==== Exercise material

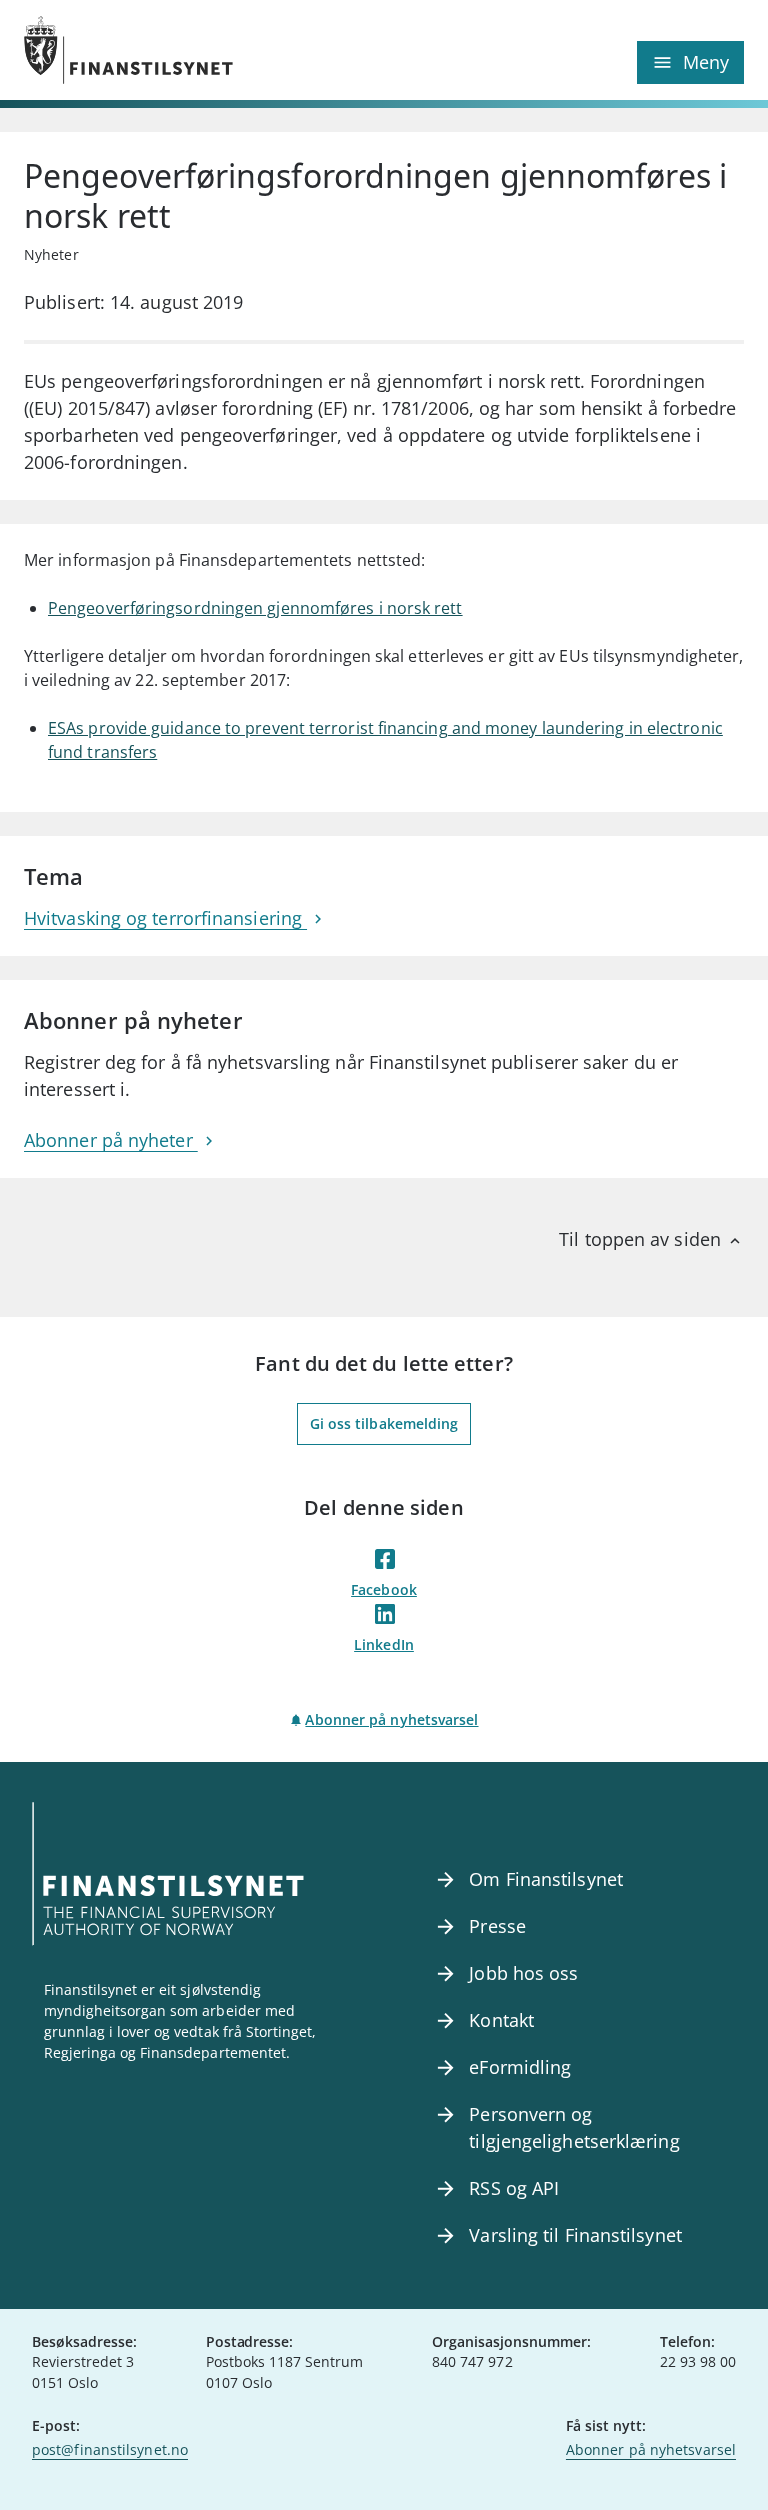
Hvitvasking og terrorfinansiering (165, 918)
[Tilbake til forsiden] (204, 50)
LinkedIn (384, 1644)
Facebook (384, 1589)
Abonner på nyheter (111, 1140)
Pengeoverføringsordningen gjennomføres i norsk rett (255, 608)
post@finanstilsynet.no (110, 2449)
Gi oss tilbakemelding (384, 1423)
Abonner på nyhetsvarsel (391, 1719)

========

Exercise goal:
Isolate each line of the listing above that includes "Abonner". Copy it.

Problem solution:
Abonner på nyheter (111, 1140)
Abonner på nyhetsvarsel (391, 1719)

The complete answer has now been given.